Section 179 and bonus depreciation let small businesses deduct the cost of qualifying purchases immediately instead of over years of regular depreciation. Used together they can dramatically reduce taxable income in a profitable year — but they're different tools with different rules, and choosing the wrong one can leave deductions on the table or create problems in a loss year.
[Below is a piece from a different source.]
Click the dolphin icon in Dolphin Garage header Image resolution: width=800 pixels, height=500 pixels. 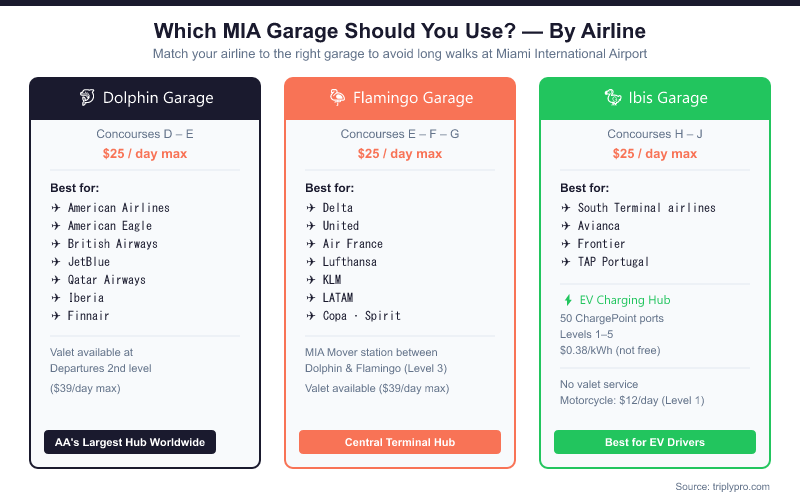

Section 179 vs. Bonus Depreciation
| Feature | Section 179 | Bonus Depreciation |
|---|---|---|
| 2025 limit | $1,250,000 (indexed) | 100% of cost (OBBBA) |
| Spending cap | Phase-out at $3.13M | No cap |
| Can create a loss? | No — limited to income | Yes |
| Election | Per asset | Automatic (can elect out) |
| New or used | Both | Both |
The most important practical difference is the income limitation. Section 179 cannot exceed your business's taxable income — it cannot create a loss. Bonus depreciation has no such limit and can drive income negative, creating a net operating loss that carries forward. That single distinction drives most planning decisions.
OBBBA restored 100% bonus
The One Big Beautiful Bill Act restored 100% bonus depreciation for qualifying property, reversing the scheduled phase-down. For property placed in service under the new rules, the full cost can be written off in year one through bonus alone.
When to Use Each
Section 179 is the scalpel — elected per asset and per dollar, it lets you deduct exactly as much as you want, ideal for managing income to a target bracket or preserving a QBI deduction. It also covers qualified improvements (roofs, HVAC, fire and security systems). Bonus depreciation is the sledgehammer — automatic, no spending cap, and able to create a loss for a carryforward.
Order of operations
When both apply, the standard sequence is: Section 179 first (on the assets you choose), then bonus depreciation on the remaining basis, then regular MACRS on anything left.
Heavy Vehicles
- Passenger vehicles (under 6,000 lbs GVWR): subject to annual luxury-auto caps
- Heavy SUVs/trucks (6,000–14,000 lbs): Section 179 limited (~$31,300 for 2025), but bonus can apply to the remaining basis
- Vehicles over 14,000 lbs: not subject to the caps and can often be fully expensed
- Business-use percentage governs all of it — dropping below 50% can trigger recapture
Key takeaway
Section 179 is a scalpel — deduct exactly what you want, but it can't create a loss. Bonus is a sledgehammer — full expensing, even into a loss. The best plans use both: 179 to fine-tune income to a target, bonus to capture the rest. The wrong move is reflexively expensing everything in a year when spreading deductions preserves a lower bracket or a QBI deduction.